*YOUR OBJECTIVE*. Copy every line below exactly.

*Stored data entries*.
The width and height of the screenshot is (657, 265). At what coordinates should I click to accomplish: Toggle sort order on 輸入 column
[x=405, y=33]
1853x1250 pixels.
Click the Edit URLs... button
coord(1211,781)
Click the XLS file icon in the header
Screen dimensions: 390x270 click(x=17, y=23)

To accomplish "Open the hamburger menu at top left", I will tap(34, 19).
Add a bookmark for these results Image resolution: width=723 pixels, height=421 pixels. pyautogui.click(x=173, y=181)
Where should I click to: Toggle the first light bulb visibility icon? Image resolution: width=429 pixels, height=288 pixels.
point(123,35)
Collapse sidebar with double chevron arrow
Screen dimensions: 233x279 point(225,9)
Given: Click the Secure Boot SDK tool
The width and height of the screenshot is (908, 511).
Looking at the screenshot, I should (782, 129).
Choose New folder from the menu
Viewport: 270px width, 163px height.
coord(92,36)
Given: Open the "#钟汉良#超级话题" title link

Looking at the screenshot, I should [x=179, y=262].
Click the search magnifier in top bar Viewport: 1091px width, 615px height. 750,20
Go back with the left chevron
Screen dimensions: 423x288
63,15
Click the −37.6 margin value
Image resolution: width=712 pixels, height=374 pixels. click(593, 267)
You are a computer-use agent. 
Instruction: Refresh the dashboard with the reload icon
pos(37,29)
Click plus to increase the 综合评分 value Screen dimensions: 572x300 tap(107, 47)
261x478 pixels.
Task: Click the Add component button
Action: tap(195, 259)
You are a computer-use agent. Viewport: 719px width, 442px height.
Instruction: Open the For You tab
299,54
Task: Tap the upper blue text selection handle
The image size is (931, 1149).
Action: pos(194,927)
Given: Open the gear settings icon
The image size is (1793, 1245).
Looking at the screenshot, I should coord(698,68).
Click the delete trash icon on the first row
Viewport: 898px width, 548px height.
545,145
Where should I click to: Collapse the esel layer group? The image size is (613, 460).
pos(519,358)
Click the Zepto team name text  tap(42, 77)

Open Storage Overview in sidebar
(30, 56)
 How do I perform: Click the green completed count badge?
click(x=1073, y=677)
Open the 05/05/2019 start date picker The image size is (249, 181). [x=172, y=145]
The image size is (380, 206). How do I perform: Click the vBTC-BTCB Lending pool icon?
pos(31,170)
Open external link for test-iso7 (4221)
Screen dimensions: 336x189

*SOLUTION FOR THIS TASK*.
The width and height of the screenshot is (657, 265). At what coordinates should I click to accomplish: Toggle sort order on 輸入 column
[x=405, y=33]
1853x1250 pixels.
Click the Edit URLs... button
coord(1211,781)
Click the XLS file icon in the header
Screen dimensions: 390x270 click(x=17, y=23)

To accomplish "Open the hamburger menu at top left", I will tap(34, 19).
Add a bookmark for these results Image resolution: width=723 pixels, height=421 pixels. pyautogui.click(x=173, y=181)
Where should I click to: Toggle the first light bulb visibility icon? Image resolution: width=429 pixels, height=288 pixels.
point(123,35)
Collapse sidebar with double chevron arrow
Screen dimensions: 233x279 point(225,9)
Given: Click the Secure Boot SDK tool
The width and height of the screenshot is (908, 511).
Looking at the screenshot, I should (782, 129).
Choose New folder from the menu
Viewport: 270px width, 163px height.
coord(92,36)
Given: Open the "#钟汉良#超级话题" title link

Looking at the screenshot, I should [x=179, y=262].
Click the search magnifier in top bar Viewport: 1091px width, 615px height. 750,20
Go back with the left chevron
Screen dimensions: 423x288
63,15
Click the −37.6 margin value
Image resolution: width=712 pixels, height=374 pixels. click(593, 267)
You are a computer-use agent. 
Instruction: Refresh the dashboard with the reload icon
pos(37,29)
Click plus to increase the 综合评分 value Screen dimensions: 572x300 tap(107, 47)
261x478 pixels.
Task: Click the Add component button
Action: tap(195, 259)
You are a computer-use agent. Viewport: 719px width, 442px height.
Instruction: Open the For You tab
299,54
Task: Tap the upper blue text selection handle
The image size is (931, 1149).
Action: pos(194,927)
Given: Open the gear settings icon
The image size is (1793, 1245).
Looking at the screenshot, I should coord(698,68).
Click the delete trash icon on the first row
Viewport: 898px width, 548px height.
545,145
Where should I click to: Collapse the esel layer group? The image size is (613, 460).
pos(519,358)
Click the Zepto team name text  tap(42, 77)

Open Storage Overview in sidebar
(30, 56)
 How do I perform: Click the green completed count badge?
click(x=1073, y=677)
Open the 05/05/2019 start date picker The image size is (249, 181). [x=172, y=145]
The image size is (380, 206). How do I perform: Click the vBTC-BTCB Lending pool icon?
pos(31,170)
Open external link for test-iso7 (4221)
Screen dimensions: 336x189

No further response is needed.